Given problem: Turn every line of the records below into a Markdown table with the columns "Row" and "Line", leaving out blank lines.

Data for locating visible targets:
════════════════

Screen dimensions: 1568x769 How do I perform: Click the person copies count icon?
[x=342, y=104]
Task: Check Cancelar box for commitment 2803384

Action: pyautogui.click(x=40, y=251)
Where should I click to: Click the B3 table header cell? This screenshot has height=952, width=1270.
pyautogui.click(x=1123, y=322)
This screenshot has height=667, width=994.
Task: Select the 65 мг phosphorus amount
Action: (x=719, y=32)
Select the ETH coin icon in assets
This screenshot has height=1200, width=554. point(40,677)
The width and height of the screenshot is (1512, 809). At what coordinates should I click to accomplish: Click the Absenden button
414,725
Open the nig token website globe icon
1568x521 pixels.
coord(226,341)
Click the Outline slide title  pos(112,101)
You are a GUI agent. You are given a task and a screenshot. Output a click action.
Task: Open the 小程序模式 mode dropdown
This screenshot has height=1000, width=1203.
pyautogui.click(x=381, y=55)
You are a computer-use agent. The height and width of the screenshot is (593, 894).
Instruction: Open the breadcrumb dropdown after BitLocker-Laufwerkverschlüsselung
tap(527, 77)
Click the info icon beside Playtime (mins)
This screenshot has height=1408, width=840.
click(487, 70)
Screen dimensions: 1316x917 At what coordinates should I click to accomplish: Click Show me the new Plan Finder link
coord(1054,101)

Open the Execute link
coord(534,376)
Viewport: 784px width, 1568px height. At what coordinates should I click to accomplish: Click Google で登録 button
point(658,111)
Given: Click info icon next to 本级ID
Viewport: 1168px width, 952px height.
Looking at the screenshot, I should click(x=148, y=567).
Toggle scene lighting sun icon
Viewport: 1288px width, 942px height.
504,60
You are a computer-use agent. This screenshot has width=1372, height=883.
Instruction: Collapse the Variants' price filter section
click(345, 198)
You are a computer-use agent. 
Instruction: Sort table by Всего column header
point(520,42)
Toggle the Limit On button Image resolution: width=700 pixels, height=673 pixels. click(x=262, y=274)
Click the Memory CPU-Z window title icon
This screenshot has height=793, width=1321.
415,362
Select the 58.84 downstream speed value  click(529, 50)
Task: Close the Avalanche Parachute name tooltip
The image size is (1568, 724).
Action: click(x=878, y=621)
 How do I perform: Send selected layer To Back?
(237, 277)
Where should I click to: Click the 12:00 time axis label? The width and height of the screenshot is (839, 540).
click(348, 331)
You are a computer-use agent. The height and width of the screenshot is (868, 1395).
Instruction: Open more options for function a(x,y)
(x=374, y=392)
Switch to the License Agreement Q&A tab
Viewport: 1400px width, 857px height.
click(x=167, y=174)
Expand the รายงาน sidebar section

════════════════

Final answer:
| Row | Line |
|---|---|
| 1 | Screen dimensions: 1568x769 How do I perform: Click the person copies count icon? |
| 2 | [x=342, y=104] |
| 3 | Task: Check Cancelar box for commitment 2803384 |
| 4 | Action: pyautogui.click(x=40, y=251) |
| 5 | Where should I click to: Click the B3 table header cell? This screenshot has height=952, width=1270. |
| 6 | pyautogui.click(x=1123, y=322) |
| 7 | This screenshot has height=667, width=994. |
| 8 | Task: Select the 65 мг phosphorus amount |
| 9 | Action: (x=719, y=32) |
| 10 | Select the ETH coin icon in assets |
| 11 | This screenshot has height=1200, width=554. point(40,677) |
| 12 | The width and height of the screenshot is (1512, 809). At what coordinates should I click to accomplish: Click the Absenden button |
| 13 | 414,725 |
| 14 | Open the nig token website globe icon |
| 15 | 1568x521 pixels. |
| 16 | coord(226,341) |
| 17 | Click the Outline slide title  pos(112,101) |
| 18 | You are a GUI agent. You are given a task and a screenshot. Output a click action. |
| 19 | Task: Open the 小程序模式 mode dropdown |
| 20 | This screenshot has height=1000, width=1203. |
| 21 | pyautogui.click(x=381, y=55) |
| 22 | You are a computer-use agent. The height and width of the screenshot is (593, 894). |
| 23 | Instruction: Open the breadcrumb dropdown after BitLocker-Laufwerkverschlüsselung |
| 24 | tap(527, 77) |
| 25 | Click the info icon beside Playtime (mins) |
| 26 | This screenshot has height=1408, width=840. |
| 27 | click(487, 70) |
| 28 | Screen dimensions: 1316x917 At what coordinates should I click to accomplish: Click Show me the new Plan Finder link |
| 29 | coord(1054,101) |
| 30 | Open the Execute link |
| 31 | coord(534,376) |
| 32 | Viewport: 784px width, 1568px height. At what coordinates should I click to accomplish: Click Google で登録 button |
| 33 | point(658,111) |
| 34 | Given: Click info icon next to 本级ID |
| 35 | Viewport: 1168px width, 952px height. |
| 36 | Looking at the screenshot, I should click(x=148, y=567). |
| 37 | Toggle scene lighting sun icon |
| 38 | Viewport: 1288px width, 942px height. |
| 39 | 504,60 |
| 40 | You are a computer-use agent. This screenshot has width=1372, height=883. |
| 41 | Instruction: Collapse the Variants' price filter section |
| 42 | click(345, 198) |
| 43 | You are a computer-use agent.  |
| 44 | Instruction: Sort table by Всего column header |
| 45 | point(520,42) |
| 46 | Toggle the Limit On button Image resolution: width=700 pixels, height=673 pixels. click(x=262, y=274) |
| 47 | Click the Memory CPU-Z window title icon |
| 48 | This screenshot has height=793, width=1321. |
| 49 | 415,362 |
| 50 | Select the 58.84 downstream speed value  click(529, 50) |
| 51 | Task: Close the Avalanche Parachute name tooltip |
| 52 | The image size is (1568, 724). |
| 53 | Action: click(x=878, y=621) |
| 54 |  How do I perform: Send selected layer To Back? |
| 55 | (237, 277) |
| 56 | Where should I click to: Click the 12:00 time axis label? The width and height of the screenshot is (839, 540). |
| 57 | click(348, 331) |
| 58 | You are a computer-use agent. The height and width of the screenshot is (868, 1395). |
| 59 | Instruction: Open more options for function a(x,y) |
| 60 | (x=374, y=392) |
| 61 | Switch to the License Agreement Q&A tab |
| 62 | Viewport: 1400px width, 857px height. |
| 63 | click(x=167, y=174) |
| 64 | Expand the รายงาน sidebar section |